Here we go again.  Another round of disappointing economic news in year 7 of "hope and change" and summer 6 of the stimulus.  According to The Wall Street Journal, there is not a lot to cheer "yes we can" about:

The U.S. economy expanded at a 2.3% seasonally adjusted annual pace in the second quarter. If the number sounds familiar, there’s a good reason. The economy has been growing at about that pace for six years. From the end of the recession in mid-2009 through the end of last year the economy grew at a 2.2% annual pace.

It gets more depressing:

The economic expansion—already the worst on record since World War II—is weaker than previously thought, according to revised data. From 2012 through 2014, the economy grew at a rate of 2.0% annually. That’s a 0.3 percentage-point downgrade from prior estimates.

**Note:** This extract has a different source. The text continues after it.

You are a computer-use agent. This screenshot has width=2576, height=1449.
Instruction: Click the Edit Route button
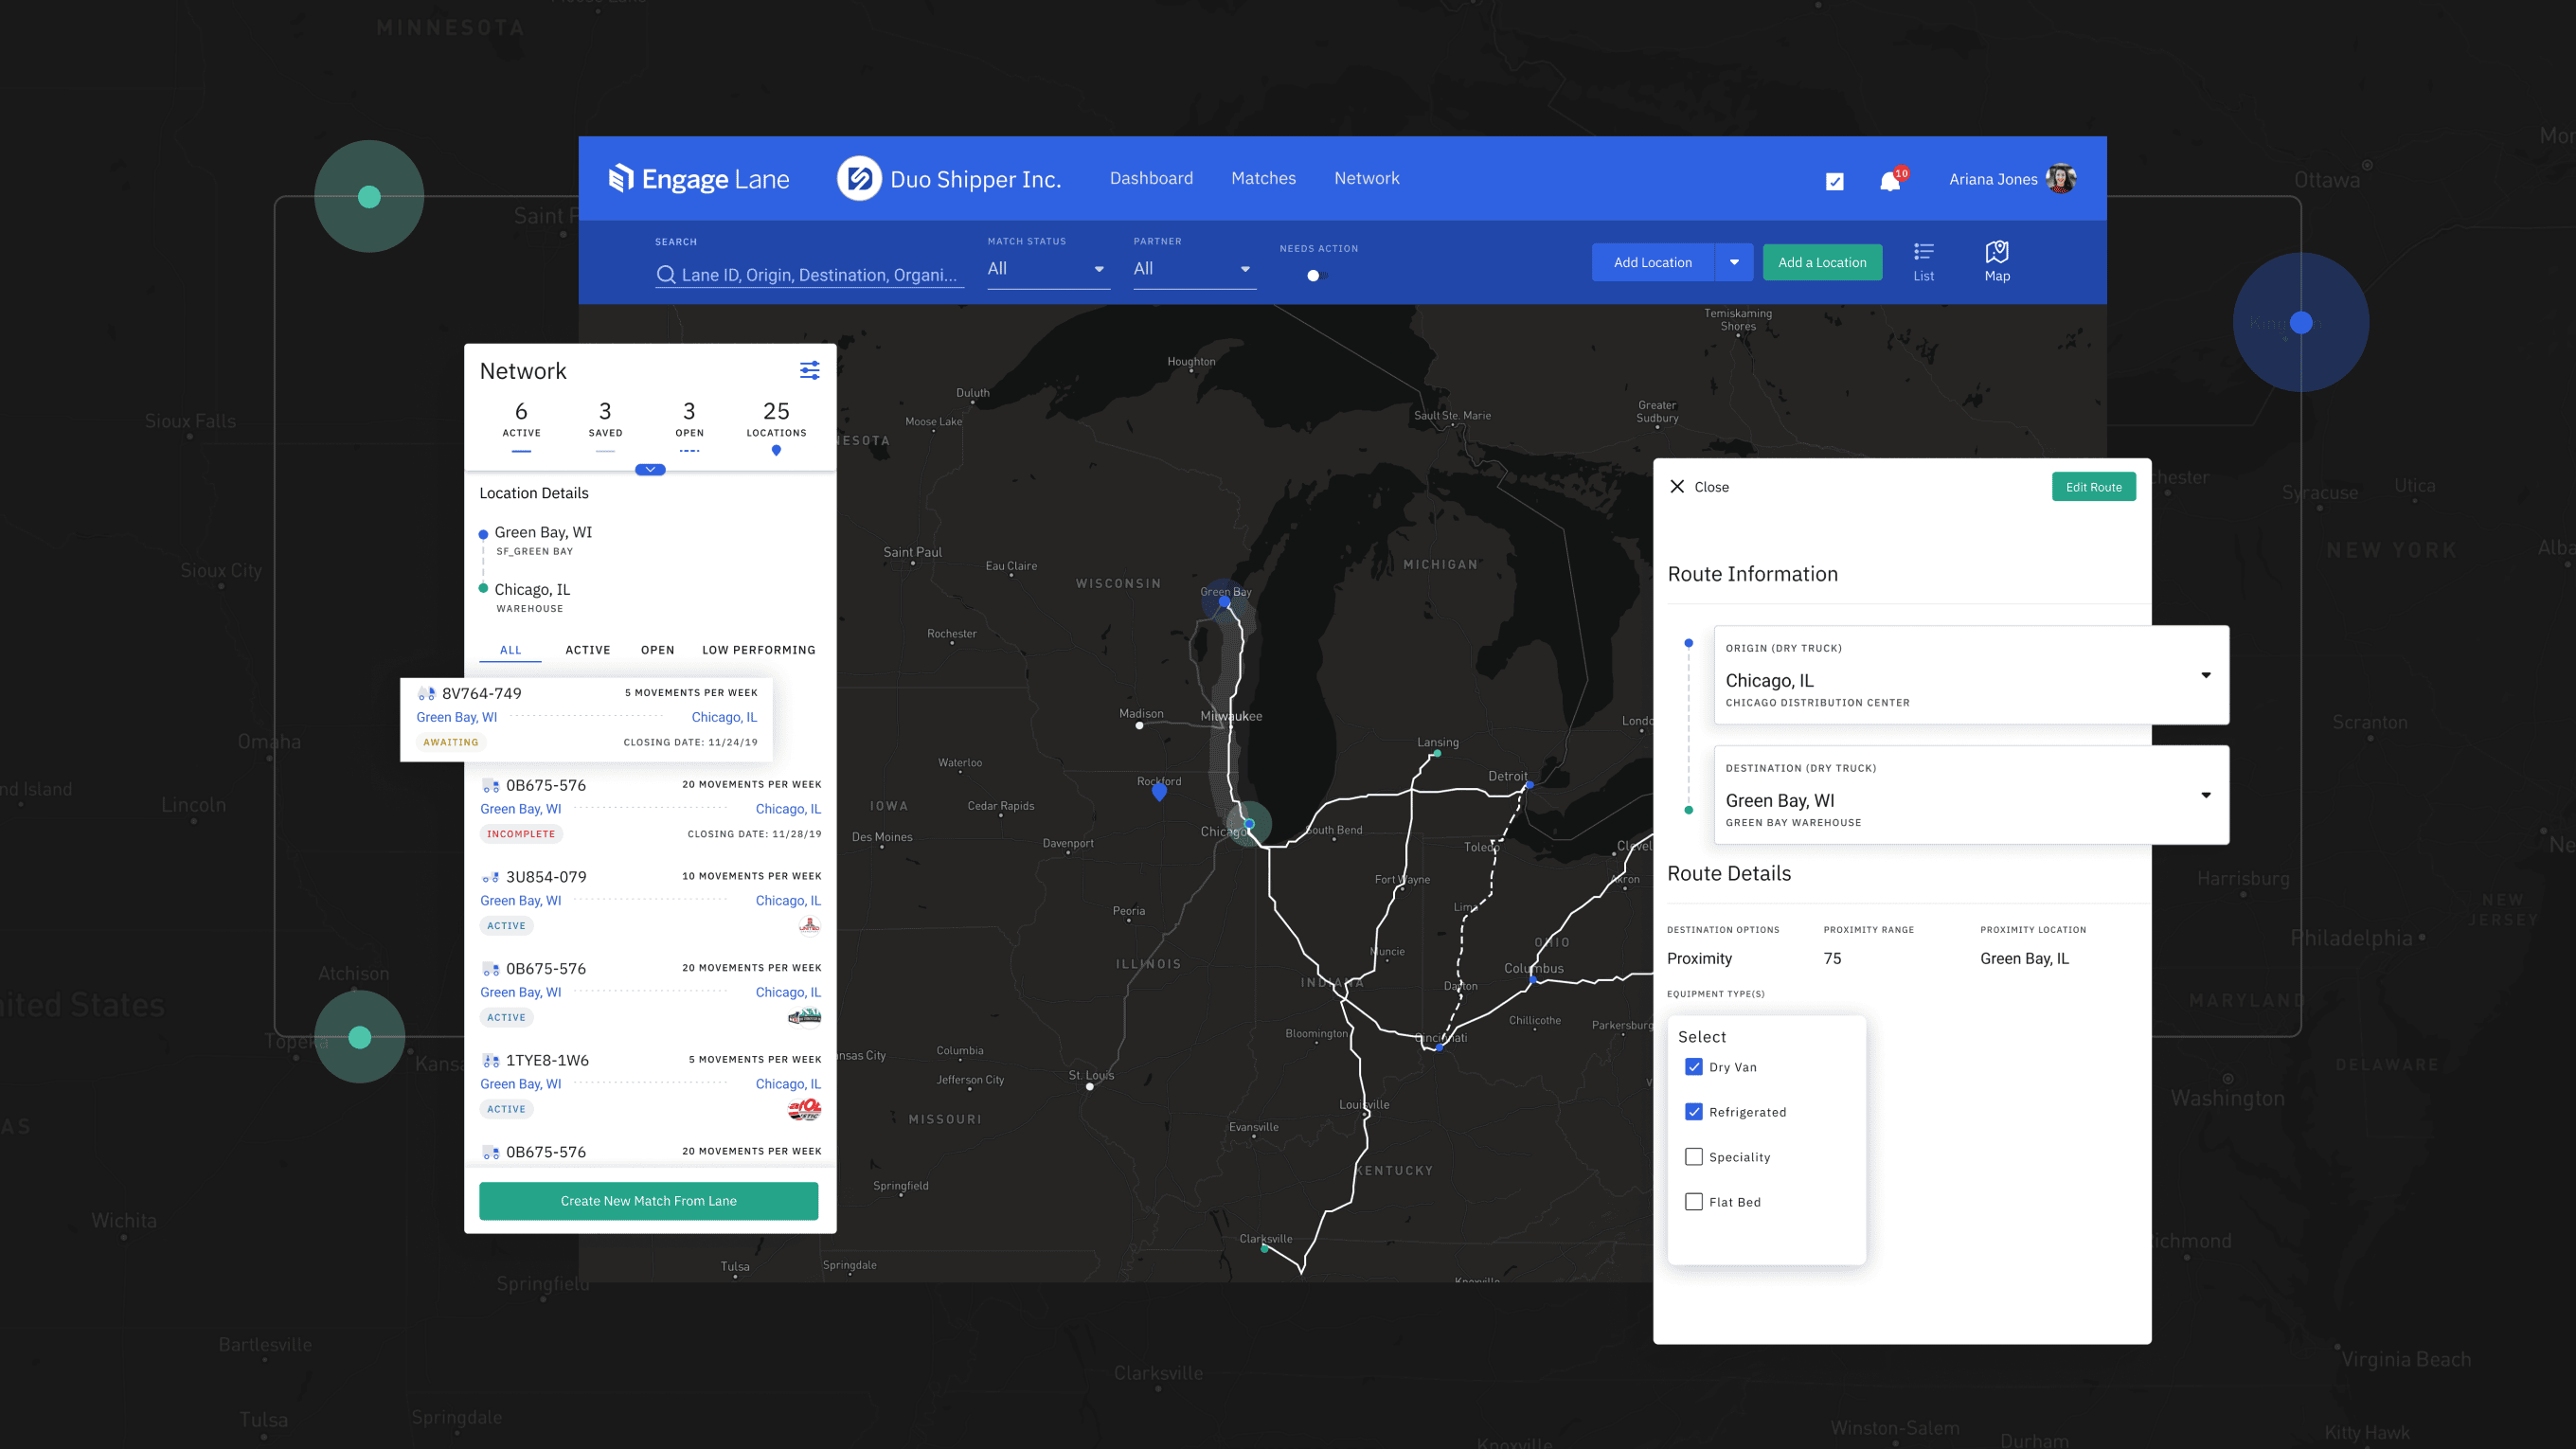pyautogui.click(x=2093, y=487)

We will probably hear from the Obama administration that this is because the GOP has been blocking the president's agenda or because climate change has made winters longer and more unbearable.  (Or is it that summers are longer?)

I don't know about the climate, but I do know that President Obama passed the "stimulus" with huge majorities in the U.S. Congress.  I'm sure we all remember that V.P. Biden was put in charge of overseeing the stimulus back in the summer of 2009.

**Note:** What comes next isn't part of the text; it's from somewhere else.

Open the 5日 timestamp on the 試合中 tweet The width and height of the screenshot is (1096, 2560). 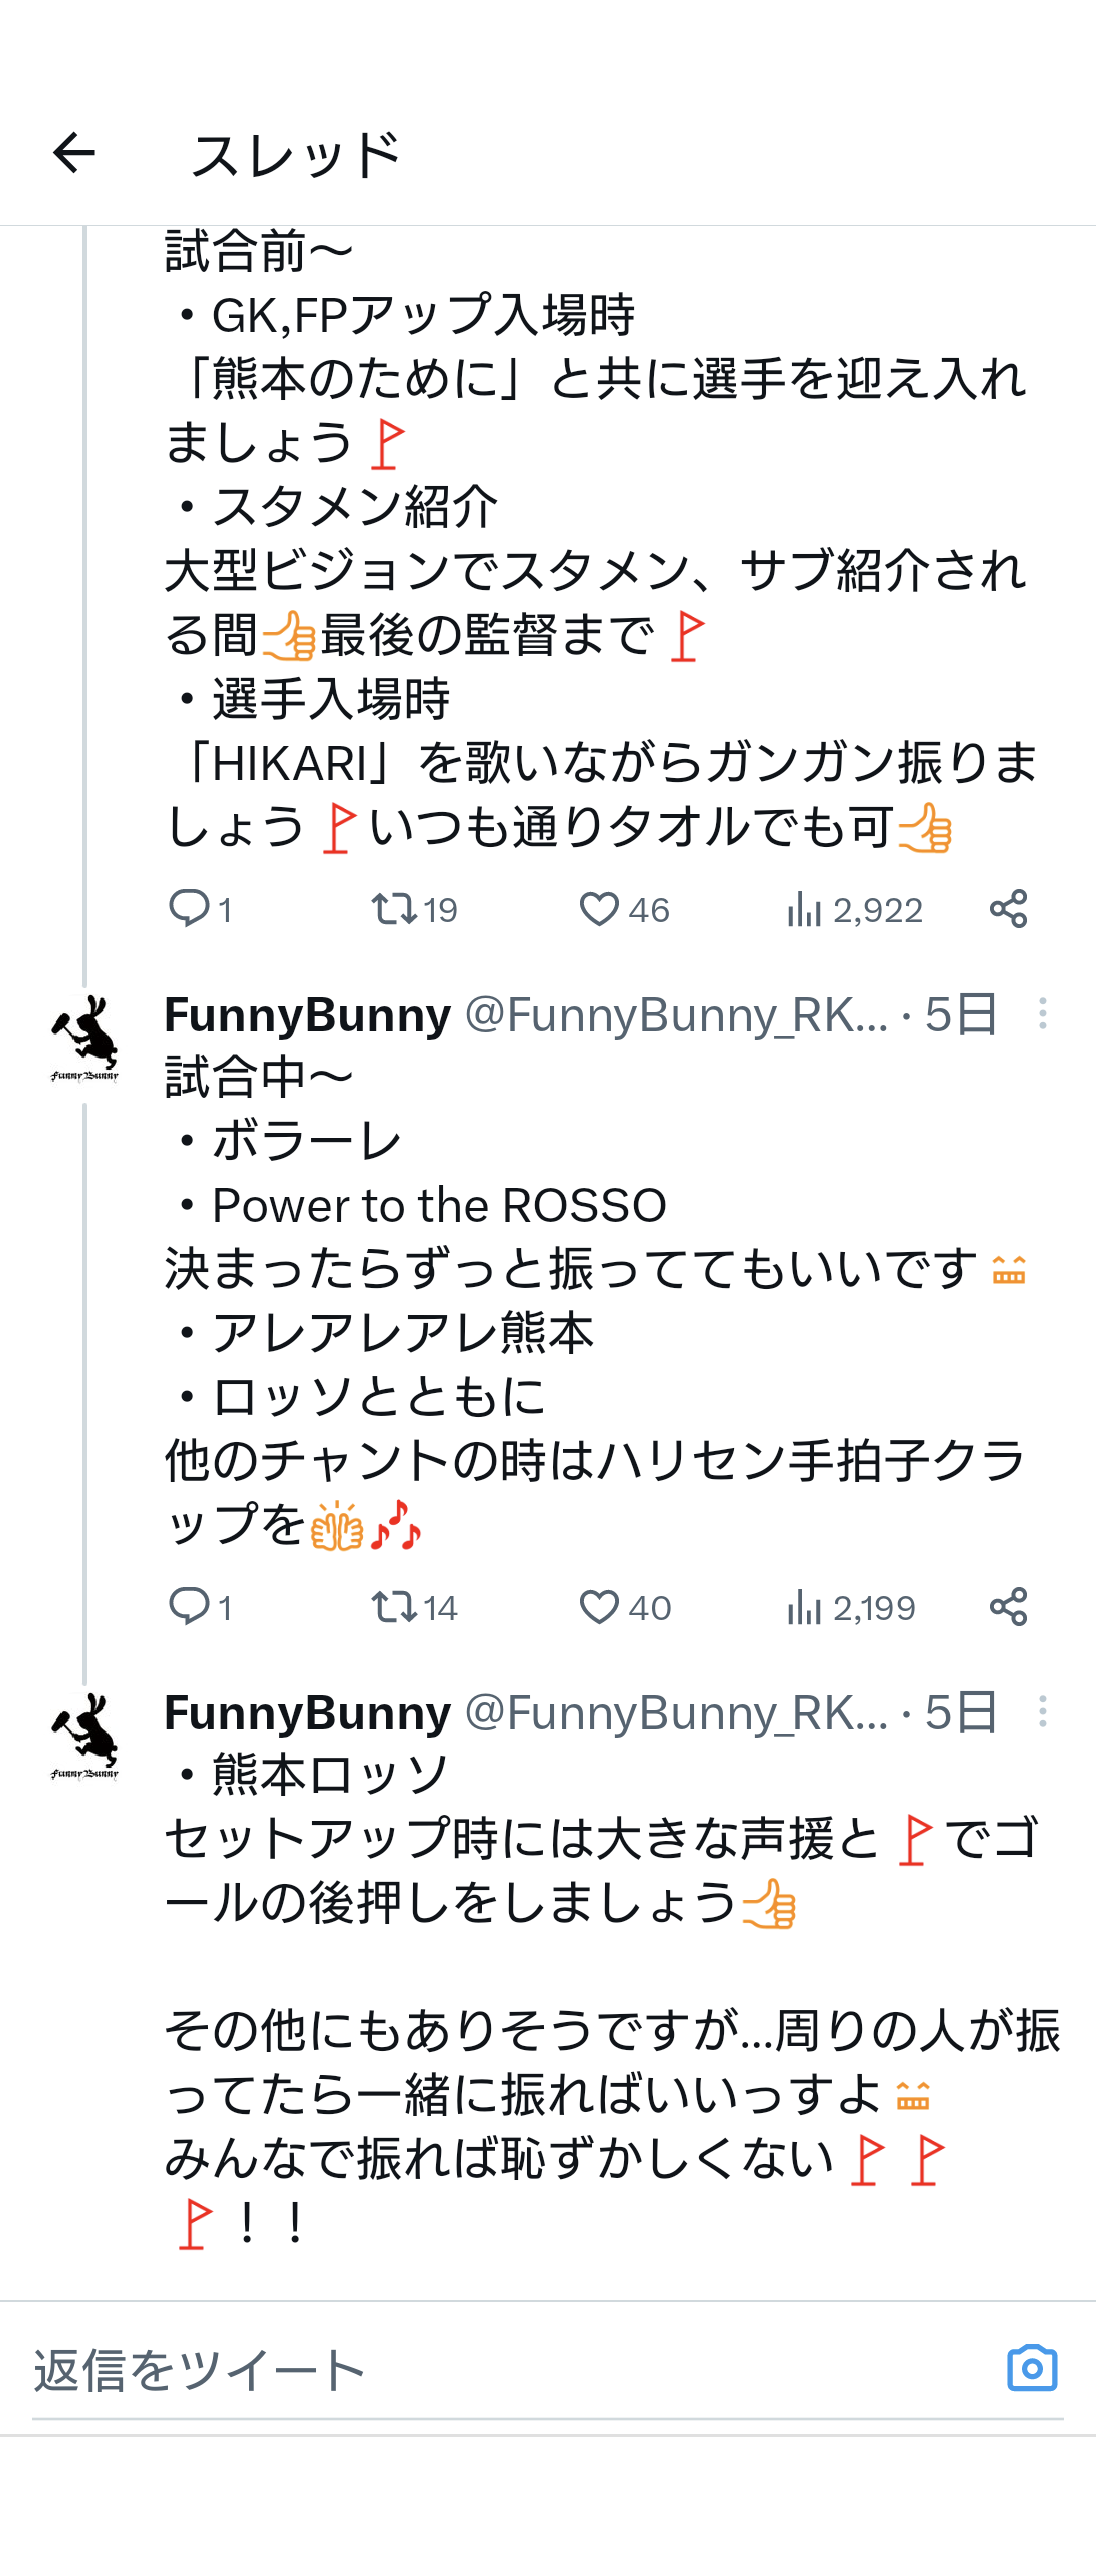(x=960, y=1014)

These bad numbers mean that the 2016 GOP message must be about growth and more growth.  The U.S. economy has a bad case of inertia.  Nobody is pumped up, and that's what these numbers are telling me.

The 2016 GOP nominee must explain how tax reform, cutting back regulations, repealing Obamacare, and expanding "fair trade" will make life better for all.  The Democrats will spin their class warfare vinyl on the turntable.  It's up to the GOP to present a clear message that explains how these ideas mean better jobs and stronger communities.